Aim
In the data below, change "radio option" to "radio button" and leave everything else as it is.

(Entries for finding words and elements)
* * *
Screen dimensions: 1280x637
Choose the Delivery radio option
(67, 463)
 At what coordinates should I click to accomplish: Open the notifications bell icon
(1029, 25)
* * *
Response to this exercise
Screen dimensions: 1280x637
Choose the Delivery radio button
(67, 463)
 At what coordinates should I click to accomplish: Open the notifications bell icon
(1029, 25)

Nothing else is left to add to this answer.